[[ Data, beginning ]]

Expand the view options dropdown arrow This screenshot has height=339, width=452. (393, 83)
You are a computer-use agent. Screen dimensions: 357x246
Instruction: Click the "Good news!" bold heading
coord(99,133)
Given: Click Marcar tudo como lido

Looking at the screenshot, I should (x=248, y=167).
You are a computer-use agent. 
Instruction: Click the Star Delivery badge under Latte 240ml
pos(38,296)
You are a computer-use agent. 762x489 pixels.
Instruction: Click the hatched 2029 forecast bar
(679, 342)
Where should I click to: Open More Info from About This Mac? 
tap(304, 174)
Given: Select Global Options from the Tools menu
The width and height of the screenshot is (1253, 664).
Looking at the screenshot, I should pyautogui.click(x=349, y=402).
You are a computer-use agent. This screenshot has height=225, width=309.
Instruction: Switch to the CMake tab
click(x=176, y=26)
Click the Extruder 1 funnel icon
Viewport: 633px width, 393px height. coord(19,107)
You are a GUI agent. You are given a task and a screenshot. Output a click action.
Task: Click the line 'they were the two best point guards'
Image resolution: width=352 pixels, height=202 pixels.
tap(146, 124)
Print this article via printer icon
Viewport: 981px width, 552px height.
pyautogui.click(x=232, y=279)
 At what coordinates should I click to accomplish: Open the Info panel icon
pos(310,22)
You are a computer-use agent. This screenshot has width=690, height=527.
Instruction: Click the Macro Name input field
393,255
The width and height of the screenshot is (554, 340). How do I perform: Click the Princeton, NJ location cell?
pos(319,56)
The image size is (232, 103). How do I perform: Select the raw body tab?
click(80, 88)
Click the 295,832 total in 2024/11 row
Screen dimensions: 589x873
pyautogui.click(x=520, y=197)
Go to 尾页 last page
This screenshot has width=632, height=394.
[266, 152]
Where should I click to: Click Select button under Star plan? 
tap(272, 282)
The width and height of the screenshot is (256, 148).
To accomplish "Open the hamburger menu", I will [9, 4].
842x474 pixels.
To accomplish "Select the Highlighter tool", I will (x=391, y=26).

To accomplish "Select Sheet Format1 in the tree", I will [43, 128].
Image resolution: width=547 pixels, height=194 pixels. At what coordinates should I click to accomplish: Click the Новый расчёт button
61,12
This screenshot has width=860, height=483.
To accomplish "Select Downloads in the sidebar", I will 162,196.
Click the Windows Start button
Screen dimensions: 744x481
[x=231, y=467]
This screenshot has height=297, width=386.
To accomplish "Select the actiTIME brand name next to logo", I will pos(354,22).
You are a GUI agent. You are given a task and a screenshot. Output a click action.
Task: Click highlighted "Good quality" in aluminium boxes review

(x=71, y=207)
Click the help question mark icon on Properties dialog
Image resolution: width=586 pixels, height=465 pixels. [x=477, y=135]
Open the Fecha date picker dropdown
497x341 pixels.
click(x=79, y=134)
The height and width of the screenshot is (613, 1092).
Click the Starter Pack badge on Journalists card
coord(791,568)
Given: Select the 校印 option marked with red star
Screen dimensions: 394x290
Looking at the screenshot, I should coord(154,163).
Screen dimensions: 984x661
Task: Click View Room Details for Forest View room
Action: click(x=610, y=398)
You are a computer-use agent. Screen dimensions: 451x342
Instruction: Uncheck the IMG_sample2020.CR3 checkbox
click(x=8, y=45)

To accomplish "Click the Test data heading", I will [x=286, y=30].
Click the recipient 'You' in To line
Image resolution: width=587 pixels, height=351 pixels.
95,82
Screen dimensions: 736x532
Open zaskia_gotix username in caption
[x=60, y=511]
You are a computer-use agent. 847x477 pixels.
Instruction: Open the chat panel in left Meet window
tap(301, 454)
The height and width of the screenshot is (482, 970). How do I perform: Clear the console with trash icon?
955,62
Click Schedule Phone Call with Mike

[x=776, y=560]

[[ Data, end ]]

▸ **Brief**
The expected output is each line of the records above that includes the word "dropdown".

▸ **Finished exercise**
Expand the view options dropdown arrow This screenshot has height=339, width=452. (393, 83)
Open the Fecha date picker dropdown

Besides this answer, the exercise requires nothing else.